DATA FOR THE TASK:
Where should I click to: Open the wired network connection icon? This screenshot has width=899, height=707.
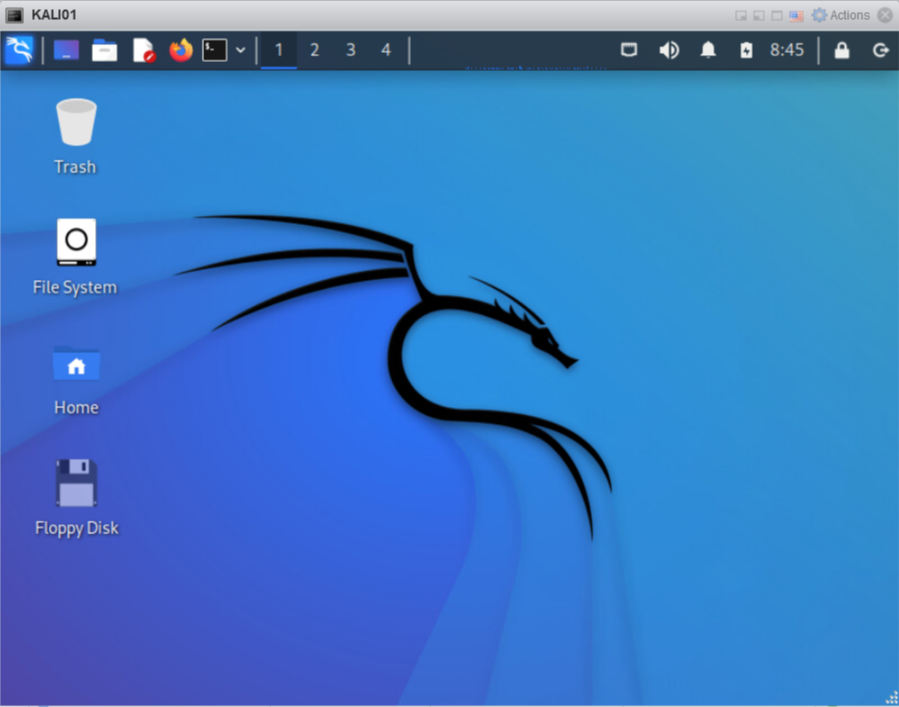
...
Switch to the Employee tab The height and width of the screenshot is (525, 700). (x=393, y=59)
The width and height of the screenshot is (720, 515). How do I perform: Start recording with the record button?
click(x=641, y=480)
* * *
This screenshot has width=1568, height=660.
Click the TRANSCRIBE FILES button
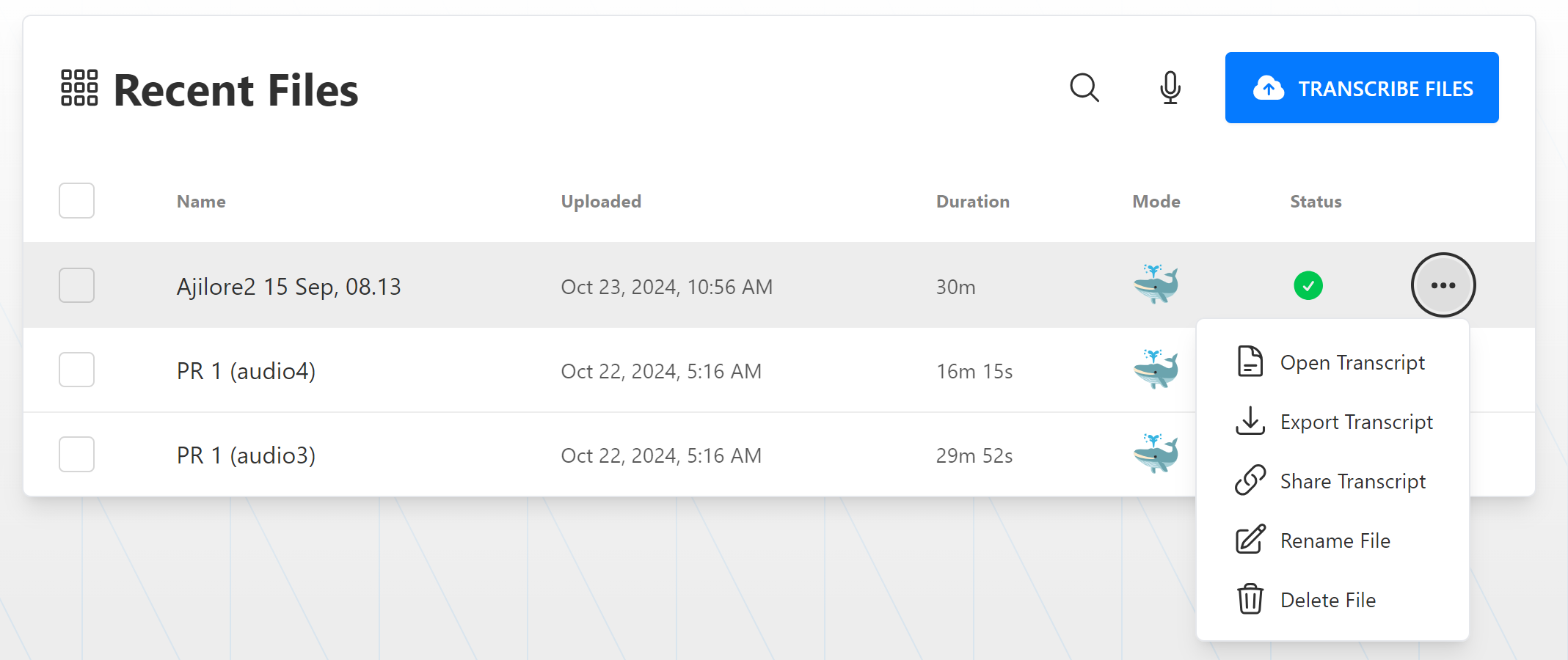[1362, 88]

WHAT YOU NEED TO DO: In the records above, find each line that mentions the word "This", and copy it.

PROBLEM SOLUTION:
Where should I click to: Open the wired network connection icon? This screenshot has width=899, height=707.
This screenshot has width=1568, height=660.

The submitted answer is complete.